> **Input**
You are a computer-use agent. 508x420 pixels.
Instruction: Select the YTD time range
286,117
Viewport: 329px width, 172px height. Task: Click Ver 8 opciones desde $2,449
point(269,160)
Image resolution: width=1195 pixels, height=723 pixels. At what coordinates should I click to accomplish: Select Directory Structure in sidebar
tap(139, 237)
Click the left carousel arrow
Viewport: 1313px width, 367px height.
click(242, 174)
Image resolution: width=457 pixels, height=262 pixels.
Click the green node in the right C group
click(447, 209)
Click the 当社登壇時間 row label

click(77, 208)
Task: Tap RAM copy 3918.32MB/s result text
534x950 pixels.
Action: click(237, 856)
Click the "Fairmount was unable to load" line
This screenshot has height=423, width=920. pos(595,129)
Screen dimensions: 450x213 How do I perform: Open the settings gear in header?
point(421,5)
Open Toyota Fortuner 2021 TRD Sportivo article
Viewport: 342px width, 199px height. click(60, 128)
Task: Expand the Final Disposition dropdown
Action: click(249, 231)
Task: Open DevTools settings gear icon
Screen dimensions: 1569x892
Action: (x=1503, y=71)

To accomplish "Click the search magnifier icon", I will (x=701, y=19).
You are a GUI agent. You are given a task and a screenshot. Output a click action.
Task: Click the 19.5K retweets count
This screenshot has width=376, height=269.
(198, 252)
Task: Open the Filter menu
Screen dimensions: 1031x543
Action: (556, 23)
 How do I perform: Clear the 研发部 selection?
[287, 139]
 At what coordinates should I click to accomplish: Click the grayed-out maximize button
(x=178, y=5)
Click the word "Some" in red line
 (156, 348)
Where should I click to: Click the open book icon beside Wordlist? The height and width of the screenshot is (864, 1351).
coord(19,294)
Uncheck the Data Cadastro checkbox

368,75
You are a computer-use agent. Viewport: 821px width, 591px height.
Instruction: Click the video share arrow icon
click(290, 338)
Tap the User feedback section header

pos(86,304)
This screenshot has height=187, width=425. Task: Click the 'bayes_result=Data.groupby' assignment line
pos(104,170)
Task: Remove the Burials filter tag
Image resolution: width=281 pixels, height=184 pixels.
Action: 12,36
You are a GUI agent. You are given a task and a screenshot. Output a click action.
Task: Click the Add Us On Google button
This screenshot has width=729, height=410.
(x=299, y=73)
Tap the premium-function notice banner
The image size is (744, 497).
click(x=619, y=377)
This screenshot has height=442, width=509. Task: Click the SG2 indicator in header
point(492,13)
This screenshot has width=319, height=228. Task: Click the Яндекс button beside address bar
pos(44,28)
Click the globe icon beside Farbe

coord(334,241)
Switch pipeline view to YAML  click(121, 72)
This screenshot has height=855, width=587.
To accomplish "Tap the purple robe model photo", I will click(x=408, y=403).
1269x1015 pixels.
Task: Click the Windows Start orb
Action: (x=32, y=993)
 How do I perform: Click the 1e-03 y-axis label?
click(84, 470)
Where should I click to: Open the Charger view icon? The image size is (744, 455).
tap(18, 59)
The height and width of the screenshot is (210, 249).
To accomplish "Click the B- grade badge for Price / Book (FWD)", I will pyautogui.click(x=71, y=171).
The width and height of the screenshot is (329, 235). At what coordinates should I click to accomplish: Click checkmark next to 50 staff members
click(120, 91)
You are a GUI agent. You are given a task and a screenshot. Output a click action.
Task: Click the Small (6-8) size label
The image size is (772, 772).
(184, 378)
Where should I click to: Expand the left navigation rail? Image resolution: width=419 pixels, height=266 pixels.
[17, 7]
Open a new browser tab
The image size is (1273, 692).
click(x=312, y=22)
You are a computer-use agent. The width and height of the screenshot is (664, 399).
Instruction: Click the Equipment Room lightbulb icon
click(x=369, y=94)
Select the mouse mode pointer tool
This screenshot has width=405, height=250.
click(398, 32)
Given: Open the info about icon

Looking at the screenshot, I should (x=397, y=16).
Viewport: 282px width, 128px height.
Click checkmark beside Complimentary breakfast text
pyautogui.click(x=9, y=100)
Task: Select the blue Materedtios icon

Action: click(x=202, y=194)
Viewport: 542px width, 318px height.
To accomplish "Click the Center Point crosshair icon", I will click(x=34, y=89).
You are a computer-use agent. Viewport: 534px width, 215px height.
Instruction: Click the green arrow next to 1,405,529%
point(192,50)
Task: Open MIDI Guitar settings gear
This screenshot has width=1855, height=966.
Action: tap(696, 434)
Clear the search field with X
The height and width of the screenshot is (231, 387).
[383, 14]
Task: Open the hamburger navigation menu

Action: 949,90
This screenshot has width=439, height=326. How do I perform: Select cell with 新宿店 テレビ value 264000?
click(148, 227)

> **Task statement**
All of the entries are to be set down again without alteration.

> **Output of the task**
You are a computer-use agent. 508x420 pixels.
Instruction: Select the YTD time range
286,117
Viewport: 329px width, 172px height. Task: Click Ver 8 opciones desde $2,449
point(269,160)
Image resolution: width=1195 pixels, height=723 pixels. At what coordinates should I click to accomplish: Select Directory Structure in sidebar
tap(139, 237)
Click the left carousel arrow
Viewport: 1313px width, 367px height.
click(242, 174)
Image resolution: width=457 pixels, height=262 pixels.
Click the green node in the right C group
click(447, 209)
Click the 当社登壇時間 row label

click(77, 208)
Task: Tap RAM copy 3918.32MB/s result text
534x950 pixels.
Action: click(237, 856)
Click the "Fairmount was unable to load" line
This screenshot has height=423, width=920. pos(595,129)
Screen dimensions: 450x213 How do I perform: Open the settings gear in header?
point(421,5)
Open Toyota Fortuner 2021 TRD Sportivo article
Viewport: 342px width, 199px height. click(60, 128)
Task: Expand the Final Disposition dropdown
Action: click(249, 231)
Task: Open DevTools settings gear icon
Screen dimensions: 1569x892
Action: (x=1503, y=71)

To accomplish "Click the search magnifier icon", I will (x=701, y=19).
You are a GUI agent. You are given a task and a screenshot. Output a click action.
Task: Click the 19.5K retweets count
This screenshot has width=376, height=269.
(198, 252)
Task: Open the Filter menu
Screen dimensions: 1031x543
Action: (556, 23)
 How do I perform: Clear the 研发部 selection?
[287, 139]
 At what coordinates should I click to accomplish: Click the grayed-out maximize button
(x=178, y=5)
Click the word "Some" in red line
 (156, 348)
Where should I click to: Click the open book icon beside Wordlist? The height and width of the screenshot is (864, 1351).
coord(19,294)
Uncheck the Data Cadastro checkbox

368,75
You are a computer-use agent. Viewport: 821px width, 591px height.
Instruction: Click the video share arrow icon
click(290, 338)
Tap the User feedback section header

pos(86,304)
This screenshot has height=187, width=425. Task: Click the 'bayes_result=Data.groupby' assignment line
pos(104,170)
Task: Remove the Burials filter tag
Image resolution: width=281 pixels, height=184 pixels.
Action: 12,36
You are a GUI agent. You are given a task and a screenshot. Output a click action.
Task: Click the Add Us On Google button
This screenshot has width=729, height=410.
(x=299, y=73)
Tap the premium-function notice banner
The image size is (744, 497).
click(x=619, y=377)
This screenshot has height=442, width=509. Task: Click the SG2 indicator in header
point(492,13)
This screenshot has width=319, height=228. Task: Click the Яндекс button beside address bar
pos(44,28)
Click the globe icon beside Farbe

coord(334,241)
Switch pipeline view to YAML  click(121, 72)
This screenshot has height=855, width=587.
To accomplish "Tap the purple robe model photo", I will click(x=408, y=403).
1269x1015 pixels.
Task: Click the Windows Start orb
Action: (x=32, y=993)
 How do I perform: Click the 1e-03 y-axis label?
click(84, 470)
Where should I click to: Open the Charger view icon? The image size is (744, 455).
tap(18, 59)
The height and width of the screenshot is (210, 249).
To accomplish "Click the B- grade badge for Price / Book (FWD)", I will pyautogui.click(x=71, y=171).
The width and height of the screenshot is (329, 235). At what coordinates should I click to accomplish: Click checkmark next to 50 staff members
click(120, 91)
You are a GUI agent. You are given a task and a screenshot. Output a click action.
Task: Click the Small (6-8) size label
The image size is (772, 772).
(184, 378)
Where should I click to: Expand the left navigation rail? Image resolution: width=419 pixels, height=266 pixels.
[17, 7]
Open a new browser tab
The image size is (1273, 692).
click(x=312, y=22)
You are a computer-use agent. The width and height of the screenshot is (664, 399).
Instruction: Click the Equipment Room lightbulb icon
click(x=369, y=94)
Select the mouse mode pointer tool
This screenshot has width=405, height=250.
click(398, 32)
Given: Open the info about icon

Looking at the screenshot, I should (x=397, y=16).
Viewport: 282px width, 128px height.
Click checkmark beside Complimentary breakfast text
pyautogui.click(x=9, y=100)
Task: Select the blue Materedtios icon

Action: click(x=202, y=194)
Viewport: 542px width, 318px height.
To accomplish "Click the Center Point crosshair icon", I will click(x=34, y=89).
You are a computer-use agent. Viewport: 534px width, 215px height.
Instruction: Click the green arrow next to 1,405,529%
point(192,50)
Task: Open MIDI Guitar settings gear
This screenshot has width=1855, height=966.
Action: tap(696, 434)
Clear the search field with X
The height and width of the screenshot is (231, 387).
[383, 14]
Task: Open the hamburger navigation menu

Action: 949,90
This screenshot has width=439, height=326. How do I perform: Select cell with 新宿店 テレビ value 264000?
click(148, 227)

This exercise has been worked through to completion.